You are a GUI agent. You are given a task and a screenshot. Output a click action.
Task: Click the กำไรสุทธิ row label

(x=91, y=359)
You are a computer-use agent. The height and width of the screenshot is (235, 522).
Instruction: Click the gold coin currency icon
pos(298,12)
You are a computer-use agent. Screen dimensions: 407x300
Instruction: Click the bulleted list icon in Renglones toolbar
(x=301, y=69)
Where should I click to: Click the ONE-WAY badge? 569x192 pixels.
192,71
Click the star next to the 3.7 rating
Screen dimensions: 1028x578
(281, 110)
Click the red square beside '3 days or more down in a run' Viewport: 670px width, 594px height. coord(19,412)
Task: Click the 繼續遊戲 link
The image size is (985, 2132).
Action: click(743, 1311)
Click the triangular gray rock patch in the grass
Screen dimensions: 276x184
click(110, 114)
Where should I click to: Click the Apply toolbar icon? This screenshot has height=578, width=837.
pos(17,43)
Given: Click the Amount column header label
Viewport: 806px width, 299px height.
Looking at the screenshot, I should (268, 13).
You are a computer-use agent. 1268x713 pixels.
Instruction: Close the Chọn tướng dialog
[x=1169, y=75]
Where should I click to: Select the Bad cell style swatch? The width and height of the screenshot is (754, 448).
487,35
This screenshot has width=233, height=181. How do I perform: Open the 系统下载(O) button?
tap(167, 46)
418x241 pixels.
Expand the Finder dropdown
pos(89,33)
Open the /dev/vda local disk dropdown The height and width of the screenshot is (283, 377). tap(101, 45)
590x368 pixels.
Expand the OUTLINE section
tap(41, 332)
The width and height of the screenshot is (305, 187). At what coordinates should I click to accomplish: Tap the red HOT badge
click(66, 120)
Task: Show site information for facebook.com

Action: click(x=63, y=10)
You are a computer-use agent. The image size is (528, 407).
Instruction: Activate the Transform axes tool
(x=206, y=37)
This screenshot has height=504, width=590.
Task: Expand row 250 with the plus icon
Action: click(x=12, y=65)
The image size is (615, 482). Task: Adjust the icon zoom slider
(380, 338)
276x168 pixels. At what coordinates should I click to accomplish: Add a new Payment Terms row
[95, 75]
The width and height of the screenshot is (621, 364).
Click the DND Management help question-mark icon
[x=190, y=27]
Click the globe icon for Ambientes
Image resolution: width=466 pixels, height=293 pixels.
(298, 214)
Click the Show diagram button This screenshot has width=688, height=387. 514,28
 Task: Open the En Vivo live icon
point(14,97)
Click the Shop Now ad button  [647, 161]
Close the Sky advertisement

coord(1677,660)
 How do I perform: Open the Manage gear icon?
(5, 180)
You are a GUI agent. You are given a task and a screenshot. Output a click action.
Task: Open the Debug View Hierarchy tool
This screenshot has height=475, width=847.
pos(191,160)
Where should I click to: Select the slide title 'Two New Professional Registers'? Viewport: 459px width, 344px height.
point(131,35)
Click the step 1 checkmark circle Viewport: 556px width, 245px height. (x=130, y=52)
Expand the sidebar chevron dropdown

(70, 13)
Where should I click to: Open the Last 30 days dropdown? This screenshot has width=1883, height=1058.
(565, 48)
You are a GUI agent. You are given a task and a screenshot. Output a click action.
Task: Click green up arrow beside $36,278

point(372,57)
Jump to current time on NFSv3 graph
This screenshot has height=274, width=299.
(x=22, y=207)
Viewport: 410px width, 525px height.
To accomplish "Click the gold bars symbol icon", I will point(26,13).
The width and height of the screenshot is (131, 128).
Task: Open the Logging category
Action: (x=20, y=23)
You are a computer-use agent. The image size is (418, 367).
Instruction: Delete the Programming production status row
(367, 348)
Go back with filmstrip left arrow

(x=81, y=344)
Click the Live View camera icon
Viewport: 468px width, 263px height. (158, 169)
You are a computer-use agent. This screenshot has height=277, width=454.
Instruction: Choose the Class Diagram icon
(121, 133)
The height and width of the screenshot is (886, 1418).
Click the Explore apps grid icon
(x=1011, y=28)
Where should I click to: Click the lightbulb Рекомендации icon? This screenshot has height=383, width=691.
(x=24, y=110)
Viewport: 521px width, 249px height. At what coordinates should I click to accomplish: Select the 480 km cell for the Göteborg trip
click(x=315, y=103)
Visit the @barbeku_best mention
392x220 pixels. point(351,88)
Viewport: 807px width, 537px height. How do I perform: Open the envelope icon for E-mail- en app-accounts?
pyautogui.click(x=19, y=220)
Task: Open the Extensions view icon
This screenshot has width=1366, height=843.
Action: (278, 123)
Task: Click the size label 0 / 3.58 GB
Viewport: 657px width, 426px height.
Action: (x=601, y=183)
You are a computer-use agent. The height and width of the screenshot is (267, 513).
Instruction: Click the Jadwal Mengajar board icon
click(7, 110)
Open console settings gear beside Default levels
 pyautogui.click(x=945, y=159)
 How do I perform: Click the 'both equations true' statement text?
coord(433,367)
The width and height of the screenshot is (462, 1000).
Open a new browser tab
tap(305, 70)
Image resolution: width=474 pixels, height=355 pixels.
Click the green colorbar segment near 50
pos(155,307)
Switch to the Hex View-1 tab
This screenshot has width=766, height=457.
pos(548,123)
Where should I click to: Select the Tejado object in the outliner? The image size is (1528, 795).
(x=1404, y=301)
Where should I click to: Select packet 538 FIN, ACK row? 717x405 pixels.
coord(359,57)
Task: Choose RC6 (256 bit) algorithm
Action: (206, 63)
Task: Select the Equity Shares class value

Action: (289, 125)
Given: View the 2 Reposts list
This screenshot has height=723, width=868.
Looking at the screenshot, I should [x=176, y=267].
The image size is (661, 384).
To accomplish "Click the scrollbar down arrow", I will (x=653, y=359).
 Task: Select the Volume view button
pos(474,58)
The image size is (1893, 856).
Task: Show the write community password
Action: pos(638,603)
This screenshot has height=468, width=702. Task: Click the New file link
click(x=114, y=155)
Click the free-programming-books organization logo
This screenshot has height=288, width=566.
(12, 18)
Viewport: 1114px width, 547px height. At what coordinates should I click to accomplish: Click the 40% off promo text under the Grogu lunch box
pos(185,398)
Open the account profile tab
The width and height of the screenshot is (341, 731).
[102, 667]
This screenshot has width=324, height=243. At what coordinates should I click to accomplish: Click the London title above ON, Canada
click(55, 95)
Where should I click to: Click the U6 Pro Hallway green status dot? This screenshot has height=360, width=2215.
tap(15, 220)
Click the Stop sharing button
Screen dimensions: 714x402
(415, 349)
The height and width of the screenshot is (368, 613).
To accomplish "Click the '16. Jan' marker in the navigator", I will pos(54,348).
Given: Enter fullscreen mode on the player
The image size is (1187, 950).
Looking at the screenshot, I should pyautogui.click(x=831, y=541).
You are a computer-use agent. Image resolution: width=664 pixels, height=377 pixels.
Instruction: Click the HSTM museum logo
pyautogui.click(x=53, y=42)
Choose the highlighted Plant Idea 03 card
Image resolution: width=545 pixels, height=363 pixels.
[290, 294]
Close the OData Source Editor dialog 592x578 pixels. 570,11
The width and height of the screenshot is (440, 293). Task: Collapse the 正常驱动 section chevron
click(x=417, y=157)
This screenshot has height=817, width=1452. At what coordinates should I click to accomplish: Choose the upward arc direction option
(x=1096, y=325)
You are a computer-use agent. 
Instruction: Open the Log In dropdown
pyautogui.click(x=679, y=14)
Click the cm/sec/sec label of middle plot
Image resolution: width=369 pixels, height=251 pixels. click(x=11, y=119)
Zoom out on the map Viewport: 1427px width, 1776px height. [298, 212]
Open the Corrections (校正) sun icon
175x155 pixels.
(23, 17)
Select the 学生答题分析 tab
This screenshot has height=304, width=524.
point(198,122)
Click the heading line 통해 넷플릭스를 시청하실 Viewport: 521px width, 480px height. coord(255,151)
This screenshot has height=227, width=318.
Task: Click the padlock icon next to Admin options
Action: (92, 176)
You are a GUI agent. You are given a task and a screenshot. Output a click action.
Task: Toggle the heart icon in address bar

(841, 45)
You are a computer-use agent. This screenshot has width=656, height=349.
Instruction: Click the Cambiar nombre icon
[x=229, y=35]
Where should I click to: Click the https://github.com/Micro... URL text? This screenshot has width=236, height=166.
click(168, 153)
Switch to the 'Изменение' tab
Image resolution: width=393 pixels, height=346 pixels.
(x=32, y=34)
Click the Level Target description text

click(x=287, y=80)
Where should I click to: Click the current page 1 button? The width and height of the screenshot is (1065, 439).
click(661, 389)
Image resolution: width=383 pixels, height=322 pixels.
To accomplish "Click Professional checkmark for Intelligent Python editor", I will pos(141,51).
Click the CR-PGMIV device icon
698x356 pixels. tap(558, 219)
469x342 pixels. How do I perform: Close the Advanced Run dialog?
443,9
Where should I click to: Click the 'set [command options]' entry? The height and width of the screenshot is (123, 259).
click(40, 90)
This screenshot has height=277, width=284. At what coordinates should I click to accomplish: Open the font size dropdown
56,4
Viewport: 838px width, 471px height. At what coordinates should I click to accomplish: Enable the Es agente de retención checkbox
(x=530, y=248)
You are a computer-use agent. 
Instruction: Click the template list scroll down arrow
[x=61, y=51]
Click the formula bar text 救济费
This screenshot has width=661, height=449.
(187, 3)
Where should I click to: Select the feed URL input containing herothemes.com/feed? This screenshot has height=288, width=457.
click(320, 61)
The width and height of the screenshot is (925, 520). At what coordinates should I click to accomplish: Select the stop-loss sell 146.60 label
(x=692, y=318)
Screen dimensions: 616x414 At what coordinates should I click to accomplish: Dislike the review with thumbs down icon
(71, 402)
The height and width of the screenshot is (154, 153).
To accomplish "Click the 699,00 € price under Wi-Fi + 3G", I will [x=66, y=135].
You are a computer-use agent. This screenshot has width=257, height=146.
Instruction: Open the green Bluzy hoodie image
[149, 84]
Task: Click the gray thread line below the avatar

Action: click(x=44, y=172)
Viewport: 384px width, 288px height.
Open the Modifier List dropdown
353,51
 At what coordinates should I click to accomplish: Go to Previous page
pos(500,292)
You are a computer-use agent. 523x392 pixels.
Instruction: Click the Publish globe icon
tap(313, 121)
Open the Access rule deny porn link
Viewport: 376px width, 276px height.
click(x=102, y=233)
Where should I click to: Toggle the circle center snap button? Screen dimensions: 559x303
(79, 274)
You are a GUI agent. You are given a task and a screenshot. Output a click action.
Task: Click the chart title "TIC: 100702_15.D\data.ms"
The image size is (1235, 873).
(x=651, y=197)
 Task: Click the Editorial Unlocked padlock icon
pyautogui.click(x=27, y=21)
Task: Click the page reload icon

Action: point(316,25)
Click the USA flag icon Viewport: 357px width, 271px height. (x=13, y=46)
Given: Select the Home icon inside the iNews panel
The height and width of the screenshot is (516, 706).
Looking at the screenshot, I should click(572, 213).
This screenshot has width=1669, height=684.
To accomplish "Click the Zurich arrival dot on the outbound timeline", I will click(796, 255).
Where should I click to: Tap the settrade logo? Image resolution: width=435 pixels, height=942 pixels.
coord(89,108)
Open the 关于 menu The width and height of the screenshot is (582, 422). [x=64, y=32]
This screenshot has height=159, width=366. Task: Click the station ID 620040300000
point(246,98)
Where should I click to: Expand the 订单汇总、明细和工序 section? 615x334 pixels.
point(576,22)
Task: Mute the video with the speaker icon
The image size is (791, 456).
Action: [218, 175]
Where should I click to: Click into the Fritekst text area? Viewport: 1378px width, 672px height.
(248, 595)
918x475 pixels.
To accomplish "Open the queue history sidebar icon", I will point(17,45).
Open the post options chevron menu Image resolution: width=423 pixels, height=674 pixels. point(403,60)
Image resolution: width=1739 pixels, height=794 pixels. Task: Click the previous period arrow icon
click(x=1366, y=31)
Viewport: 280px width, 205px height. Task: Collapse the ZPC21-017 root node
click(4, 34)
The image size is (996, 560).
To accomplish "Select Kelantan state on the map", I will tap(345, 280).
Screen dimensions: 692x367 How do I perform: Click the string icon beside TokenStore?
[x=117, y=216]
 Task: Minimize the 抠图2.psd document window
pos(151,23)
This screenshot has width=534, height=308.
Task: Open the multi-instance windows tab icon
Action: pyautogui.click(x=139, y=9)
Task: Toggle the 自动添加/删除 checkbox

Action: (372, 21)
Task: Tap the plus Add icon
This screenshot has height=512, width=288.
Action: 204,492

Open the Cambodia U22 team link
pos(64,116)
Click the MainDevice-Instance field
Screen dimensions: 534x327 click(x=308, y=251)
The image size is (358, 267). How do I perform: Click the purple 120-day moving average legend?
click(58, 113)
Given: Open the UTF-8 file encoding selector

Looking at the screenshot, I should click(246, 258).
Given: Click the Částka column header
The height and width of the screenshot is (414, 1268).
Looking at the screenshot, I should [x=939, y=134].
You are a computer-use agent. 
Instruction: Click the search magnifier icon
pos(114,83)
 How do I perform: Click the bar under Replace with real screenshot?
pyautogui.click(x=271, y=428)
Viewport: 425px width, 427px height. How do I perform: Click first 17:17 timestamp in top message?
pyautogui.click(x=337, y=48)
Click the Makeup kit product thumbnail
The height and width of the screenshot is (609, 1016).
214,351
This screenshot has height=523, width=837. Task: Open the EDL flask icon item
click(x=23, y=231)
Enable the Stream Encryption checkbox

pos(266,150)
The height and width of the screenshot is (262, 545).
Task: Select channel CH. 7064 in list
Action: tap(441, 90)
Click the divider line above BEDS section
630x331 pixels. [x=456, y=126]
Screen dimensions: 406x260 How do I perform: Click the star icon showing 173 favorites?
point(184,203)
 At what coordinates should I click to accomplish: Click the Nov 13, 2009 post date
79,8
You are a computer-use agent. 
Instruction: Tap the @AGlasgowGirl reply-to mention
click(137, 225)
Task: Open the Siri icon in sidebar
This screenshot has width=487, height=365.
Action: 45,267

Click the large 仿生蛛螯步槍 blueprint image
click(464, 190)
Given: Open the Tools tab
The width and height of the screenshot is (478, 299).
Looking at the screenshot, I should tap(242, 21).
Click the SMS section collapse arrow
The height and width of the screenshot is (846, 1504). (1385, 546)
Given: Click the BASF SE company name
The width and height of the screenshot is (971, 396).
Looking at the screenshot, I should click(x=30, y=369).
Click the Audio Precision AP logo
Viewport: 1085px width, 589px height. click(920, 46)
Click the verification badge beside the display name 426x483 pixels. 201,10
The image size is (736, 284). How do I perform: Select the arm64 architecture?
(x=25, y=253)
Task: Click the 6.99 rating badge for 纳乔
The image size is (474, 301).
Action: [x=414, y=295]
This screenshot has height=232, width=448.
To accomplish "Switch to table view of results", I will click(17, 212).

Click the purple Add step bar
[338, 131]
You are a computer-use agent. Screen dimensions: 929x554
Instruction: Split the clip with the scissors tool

——————————

## Exercise requirements
Quote in full each line from the top of the records above through the line with "You are a computer-use agent. Screen dimensions: 407x300"; stop after that line.

## Expected answer
You are a GUI agent. You are given a task and a screenshot. Output a click action.
Task: Click the กำไรสุทธิ row label

(x=91, y=359)
You are a computer-use agent. The height and width of the screenshot is (235, 522).
Instruction: Click the gold coin currency icon
pos(298,12)
You are a computer-use agent. Screen dimensions: 407x300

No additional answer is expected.